**DIRECTIONS**
Turn every line of the items below into a JSON list of strings, one string per line, leaving out blank lines.

**SUPPLIED DATA**
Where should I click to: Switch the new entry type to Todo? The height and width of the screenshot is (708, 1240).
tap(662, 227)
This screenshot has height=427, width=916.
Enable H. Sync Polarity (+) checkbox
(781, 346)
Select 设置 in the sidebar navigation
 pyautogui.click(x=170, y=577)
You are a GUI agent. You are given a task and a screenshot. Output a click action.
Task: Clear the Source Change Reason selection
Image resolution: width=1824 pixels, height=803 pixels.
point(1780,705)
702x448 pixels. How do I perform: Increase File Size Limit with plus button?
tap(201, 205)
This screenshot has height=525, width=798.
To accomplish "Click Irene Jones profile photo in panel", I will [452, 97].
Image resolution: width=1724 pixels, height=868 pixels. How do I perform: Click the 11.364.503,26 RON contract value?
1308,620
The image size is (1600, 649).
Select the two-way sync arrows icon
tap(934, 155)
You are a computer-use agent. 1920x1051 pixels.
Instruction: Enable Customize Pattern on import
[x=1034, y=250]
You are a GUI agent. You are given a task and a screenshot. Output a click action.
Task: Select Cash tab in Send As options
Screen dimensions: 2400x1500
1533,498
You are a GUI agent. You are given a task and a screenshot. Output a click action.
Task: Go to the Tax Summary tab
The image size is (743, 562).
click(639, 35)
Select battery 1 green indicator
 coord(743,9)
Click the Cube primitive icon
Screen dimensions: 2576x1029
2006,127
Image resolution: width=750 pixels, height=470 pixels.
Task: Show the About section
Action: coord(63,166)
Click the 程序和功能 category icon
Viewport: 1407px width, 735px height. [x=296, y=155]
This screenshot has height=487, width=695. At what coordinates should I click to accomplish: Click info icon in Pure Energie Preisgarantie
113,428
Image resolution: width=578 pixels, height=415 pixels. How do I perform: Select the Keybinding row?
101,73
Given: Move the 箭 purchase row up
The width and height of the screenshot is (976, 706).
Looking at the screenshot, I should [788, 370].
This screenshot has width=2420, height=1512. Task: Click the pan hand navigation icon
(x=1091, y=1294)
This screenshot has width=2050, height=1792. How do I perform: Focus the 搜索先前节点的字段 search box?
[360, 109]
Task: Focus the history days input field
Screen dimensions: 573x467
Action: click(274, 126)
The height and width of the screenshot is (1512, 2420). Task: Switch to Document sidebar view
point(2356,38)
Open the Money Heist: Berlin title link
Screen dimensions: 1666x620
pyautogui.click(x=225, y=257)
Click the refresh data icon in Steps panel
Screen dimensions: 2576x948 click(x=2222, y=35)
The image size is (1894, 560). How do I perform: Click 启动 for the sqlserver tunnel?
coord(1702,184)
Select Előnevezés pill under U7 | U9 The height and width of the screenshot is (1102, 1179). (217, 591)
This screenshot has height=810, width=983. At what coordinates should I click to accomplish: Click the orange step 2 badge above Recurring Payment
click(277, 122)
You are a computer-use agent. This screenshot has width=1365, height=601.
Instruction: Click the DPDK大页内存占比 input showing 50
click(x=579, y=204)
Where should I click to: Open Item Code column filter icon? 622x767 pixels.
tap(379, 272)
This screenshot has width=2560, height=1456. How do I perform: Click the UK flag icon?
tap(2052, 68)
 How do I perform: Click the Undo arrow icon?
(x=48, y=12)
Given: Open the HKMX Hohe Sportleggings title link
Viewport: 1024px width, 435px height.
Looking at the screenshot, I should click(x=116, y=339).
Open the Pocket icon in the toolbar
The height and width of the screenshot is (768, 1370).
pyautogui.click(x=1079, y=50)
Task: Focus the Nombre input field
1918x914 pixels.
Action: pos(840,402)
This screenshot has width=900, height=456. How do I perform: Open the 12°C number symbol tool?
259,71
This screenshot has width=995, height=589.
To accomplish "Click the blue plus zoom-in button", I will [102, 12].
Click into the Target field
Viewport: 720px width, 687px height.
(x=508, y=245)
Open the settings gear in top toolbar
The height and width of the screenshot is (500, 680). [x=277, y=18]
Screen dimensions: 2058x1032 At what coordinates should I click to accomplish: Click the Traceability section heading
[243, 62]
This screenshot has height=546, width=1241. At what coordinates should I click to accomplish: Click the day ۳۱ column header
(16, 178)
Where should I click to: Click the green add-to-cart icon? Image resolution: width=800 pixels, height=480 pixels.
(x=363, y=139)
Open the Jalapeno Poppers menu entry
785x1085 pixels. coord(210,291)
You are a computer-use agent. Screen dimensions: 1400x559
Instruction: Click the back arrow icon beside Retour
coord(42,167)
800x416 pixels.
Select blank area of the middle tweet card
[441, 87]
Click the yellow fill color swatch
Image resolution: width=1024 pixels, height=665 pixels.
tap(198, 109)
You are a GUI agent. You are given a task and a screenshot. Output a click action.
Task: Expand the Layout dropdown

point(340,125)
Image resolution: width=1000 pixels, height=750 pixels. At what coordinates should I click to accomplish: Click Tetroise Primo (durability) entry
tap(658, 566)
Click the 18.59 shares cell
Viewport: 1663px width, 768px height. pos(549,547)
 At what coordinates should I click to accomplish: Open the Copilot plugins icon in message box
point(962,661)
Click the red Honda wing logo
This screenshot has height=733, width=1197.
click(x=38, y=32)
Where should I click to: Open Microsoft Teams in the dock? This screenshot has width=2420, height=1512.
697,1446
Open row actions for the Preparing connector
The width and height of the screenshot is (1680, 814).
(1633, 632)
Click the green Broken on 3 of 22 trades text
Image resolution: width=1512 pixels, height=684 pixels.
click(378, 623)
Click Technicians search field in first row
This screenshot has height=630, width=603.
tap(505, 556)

**FINAL ANSWER**
[
  "Where should I click to: Switch the new entry type to Todo? The height and width of the screenshot is (708, 1240).",
  "tap(662, 227)",
  "This screenshot has height=427, width=916.",
  "Enable H. Sync Polarity (+) checkbox",
  "(781, 346)",
  "Select 设置 in the sidebar navigation",
  " pyautogui.click(x=170, y=577)",
  "You are a GUI agent. You are given a task and a screenshot. Output a click action.",
  "Task: Clear the Source Change Reason selection",
  "Image resolution: width=1824 pixels, height=803 pixels.",
  "point(1780,705)",
  "702x448 pixels. How do I perform: Increase File Size Limit with plus button?",
  "tap(201, 205)",
  "This screenshot has height=525, width=798.",
  "To accomplish \"Click Irene Jones profile photo in panel\", I will [452, 97].",
  "Image resolution: width=1724 pixels, height=868 pixels. How do I perform: Click the 11.364.503,26 RON contract value?",
  "1308,620",
  "The image size is (1600, 649).",
  "Select the two-way sync arrows icon",
  "tap(934, 155)",
  "You are a computer-use agent. 1920x1051 pixels.",
  "Instruction: Enable Customize Pattern on import",
  "[x=1034, y=250]",
  "You are a GUI agent. You are given a task and a screenshot. Output a click action.",
  "Task: Select Cash tab in Send As options",
  "Screen dimensions: 2400x1500",
  "1533,498",
  "You are a GUI agent. You are given a task and a screenshot. Output a click action.",
  "Task: Go to the Tax Summary tab",
  "The image size is (743, 562).",
  "click(639, 35)",
  "Select battery 1 green indicator",
  " coord(743,9)",
  "Click the Cube primitive icon",
  "Screen dimensions: 2576x1029",
  "2006,127",
  "Image resolution: width=750 pixels, height=470 pixels.",
  "Task: Show the About section",
  "Action: coord(63,166)",
  "Click the 程序和功能 category icon",
  "Viewport: 1407px width, 735px height. [x=296, y=155]",
  "This screenshot has height=487, width=695. At what coordinates should I click to accomplish: Click info icon in Pure Energie Preisgarantie",
  "113,428",
  "Image resolution: width=578 pixels, height=415 pixels. How do I perform: Select the Keybinding row?",
  "101,73",
  "Given: Move the 箭 purchase row up",
  "The width and height of the screenshot is (976, 706).",
  "Looking at the screenshot, I should [788, 370].",
  "This screenshot has width=2420, height=1512. Task: Click the pan hand navigation icon",
  "(x=1091, y=1294)",
  "This screenshot has width=2050, height=1792. How do I perform: Focus the 搜索先前节点的字段 search box?",
  "[360, 109]",
  "Task: Focus the history days input field",
  "Screen dimensions: 573x467",
  "Action: click(274, 126)",
  "The height and width of the screenshot is (1512, 2420). Task: Switch to Document sidebar view",
  "point(2356,38)",
  "Open the Money Heist: Berlin title link",
  "Screen dimensions: 1666x620",
  "pyautogui.click(x=225, y=257)",
  "Click the refresh data icon in Steps panel",
  "Screen dimensions: 2576x948 click(x=2222, y=35)",
  "The image size is (1894, 560). How do I perform: Click 启动 for the sqlserver tunnel?",
  "coord(1702,184)",
  "Select Előnevezés pill under U7 | U9 The height and width of the screenshot is (1102, 1179). (217, 591)",
  "This screenshot has height=810, width=983. At what coordinates should I click to accomplish: Click the orange step 2 badge above Recurring Payment",
  "click(277, 122)",
  "You are a computer-use agent. This screenshot has width=1365, height=601.",
  "Instruction: Click the DPDK大页内存占比 input showing 50",
  "click(x=579, y=204)",
  "Where should I click to: Open Item Code column filter icon? 622x767 pixels.",
  "tap(379, 272)",
  "This screenshot has width=2560, height=1456. How do I perform: Click the UK flag icon?",
  "tap(2052, 68)",
  " How do I perform: Click the Undo arrow icon?",
  "(x=48, y=12)",
  "Given: Open the HKMX Hohe Sportleggings title link",
  "Viewport: 1024px width, 435px height.",
  "Looking at the screenshot, I should click(x=116, y=339).",
  "Open the Pocket icon in the toolbar",
  "The height and width of the screenshot is (768, 1370).",
  "pyautogui.click(x=1079, y=50)",
  "Task: Focus the Nombre input field",
  "1918x914 pixels.",
  "Action: pos(840,402)",
  "This screenshot has width=900, height=456. How do I perform: Open the 12°C number symbol tool?",
  "259,71",
  "This screenshot has width=995, height=589.",
  "To accomplish \"Click the blue plus zoom-in button\", I will [102, 12].",
  "Click into the Target field",
  "Viewport: 720px width, 687px height.",
  "(x=508, y=245)",
  "Open the settings gear in top toolbar",
  "The height and width of the screenshot is (500, 680). [x=277, y=18]",
  "Screen dimensions: 2058x1032 At what coordinates should I click to accomplish: Click the Traceability section heading",
  "[243, 62]",
  "This screenshot has height=546, width=1241. At what coordinates should I click to accomplish: Click the day ۳۱ column header",
  "(16, 178)",
  "Where should I click to: Click the green add-to-cart icon? Image resolution: width=800 pixels, height=480 pixels.",
  "(x=363, y=139)",
  "Open the Jalapeno Poppers menu entry",
  "785x1085 pixels. coord(210,291)",
  "You are a computer-use agent. Screen dimensions: 1400x559",
  "Instruction: Click the back arrow icon beside Retour",
  "coord(42,167)",
  "800x416 pixels.",
  "Select blank area of the middle tweet card",
  "[441, 87]",
  "Click the yellow fill color swatch",
  "Image resolution: width=1024 pixels, height=665 pixels.",
  "tap(198, 109)",
  "You are a GUI agent. You are given a task and a screenshot. Output a click action.",
  "Task: Expand the Layout dropdown",
  "point(340,125)",
  "Image resolution: width=1000 pixels, height=750 pixels. At what coordinates should I click to accomplish: Click Tetroise Primo (durability) entry",
  "tap(658, 566)",
  "Click the 18.59 shares cell",
  "Viewport: 1663px width, 768px height. pos(549,547)",
  " At what coordinates should I click to accomplish: Open the Copilot plugins icon in message box",
  "point(962,661)",
  "Click the red Honda wing logo",
  "This screenshot has height=733, width=1197.",
  "click(x=38, y=32)",
  "Where should I click to: Open Microsoft Teams in the dock? This screenshot has width=2420, height=1512.",
  "697,1446",
  "Open row actions for the Preparing connector",
  "The width and height of the screenshot is (1680, 814).",
  "(1633, 632)",
  "Click the green Broken on 3 of 22 trades text",
  "Image resolution: width=1512 pixels, height=684 pixels.",
  "click(378, 623)",
  "Click Technicians search field in first row",
  "This screenshot has height=630, width=603.",
  "tap(505, 556)"
]